The gun in his belt seemed more and more attractive as the horrors of the past year and what he had had to do to survive crept into his conscious mind over and over again. Maybe Moriarty had chosen the right way out. Put the gun in his mouth and pull the trigger, that’s how easy it’d be. To be rid of all of it. Such a tempting thought. It were the memories of John that pulled him out of those thoughts. John, his best friend, would never let him do that. He’d grab hold of the gun before Sherlock would even have fully pulled it out of his belt. Plus, it was for him that he did all this. For him, Lestrade, Mrs Hudson… At least hold on until the work is done, the John in his mind convincded him, and then come back home and we’ll put all of this in the past. Sherlock listened.
Well, if he couldn’t die, there was always another, more temporary way out.Only once, Sherlock told himself, just to pass the insufferable dull hours. The drug cartel he disbanded the week before hadn’t helped either. All drugs in the hangar were confiscated by the police, helped by an 'anonymous tip’. Except Sherlock couldn’t help himself and knicked 10 grams of a heroïne/cocaïne mix. He hadn’t used any of it… yet. It was just… his mind was overflowing with everything. Memories, data - useful or not -, emotions he thought long forgotten. Too much at once flooded his conscience. Too much at once to process. He just needed a few hours of absolute numb silence.
Before Sherlock was completely aware of his own actions, the rubber band was already thightened around his upper arm, a blue vein popping out of the crease of his elbow invitingly. He didn’t even remember having prepared the heroïne but the substance in the syringe he held tightly in his fist proved that he must have, right?

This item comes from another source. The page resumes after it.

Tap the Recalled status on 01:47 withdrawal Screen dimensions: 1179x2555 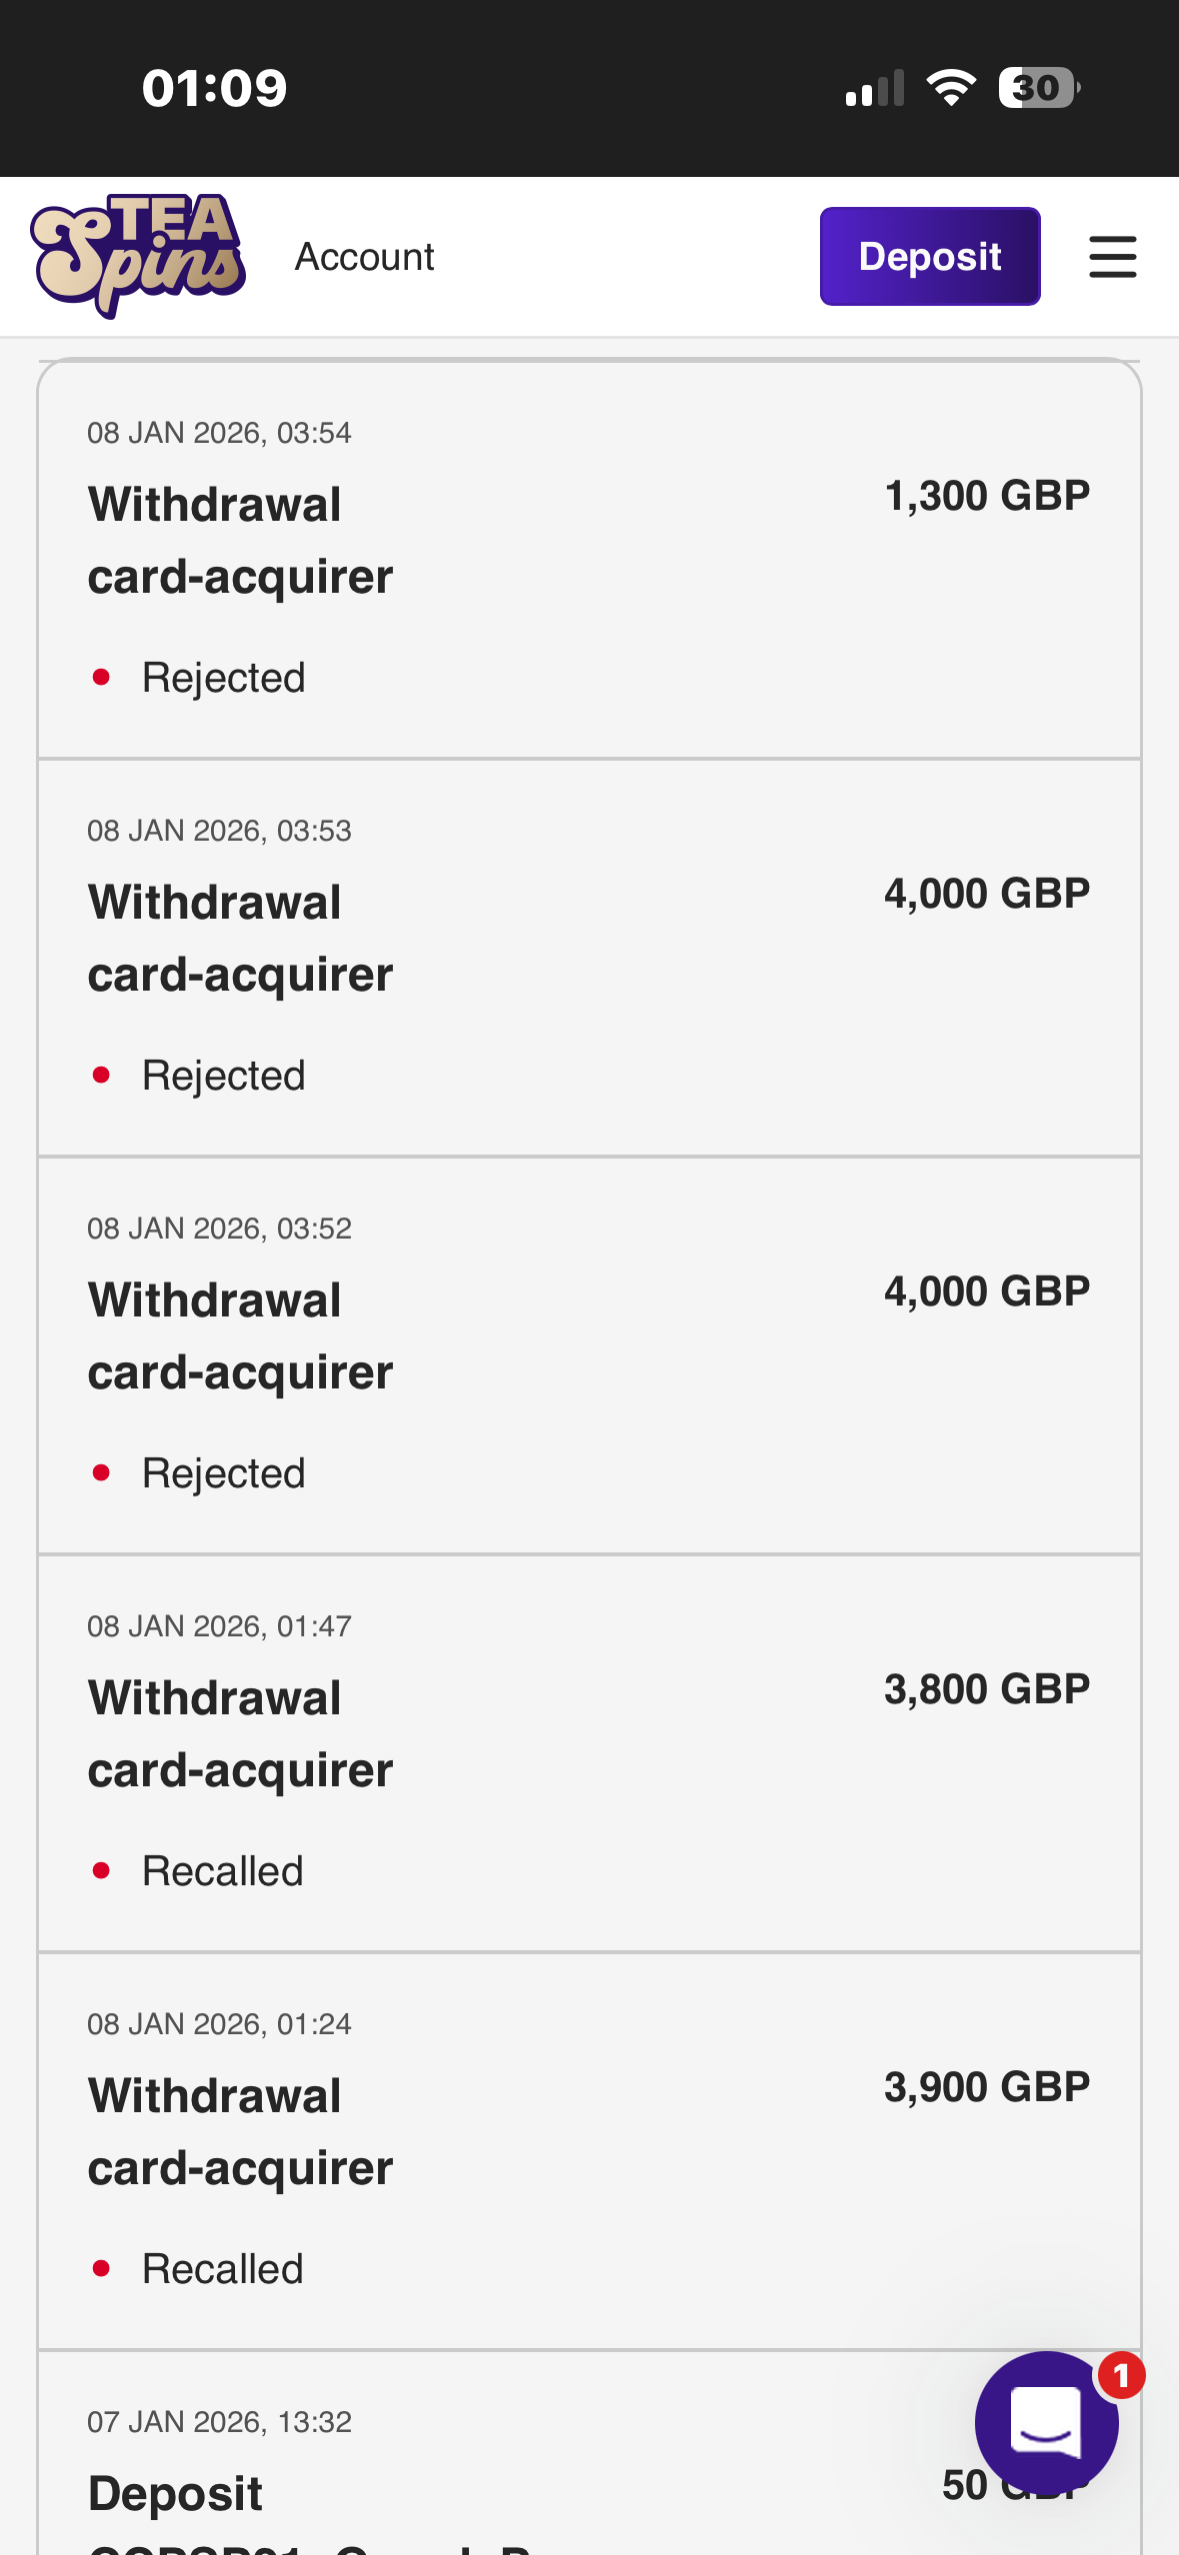(222, 1871)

This time it wasn’t John that stopped him. Sherlock didn’t even remember having her in his mind palace, but there she was, exactly like the last time he saw her. Labcoat and hair pulled back, eyes big and brown and on the verge of tears. She didn’t talk to him in his mind, but he could almost feel her fingers as they lightly pushed his arms to his sides, seperating the needle from the skin before it had penetrated the vein. He leaned against the wall as mind-Molly kept her hands on his arms and stepped closed. Sherlock closed his eyes and felt his forehead coming to resta against hers. He could hear her shaky sigh as if she really were standing in front of him.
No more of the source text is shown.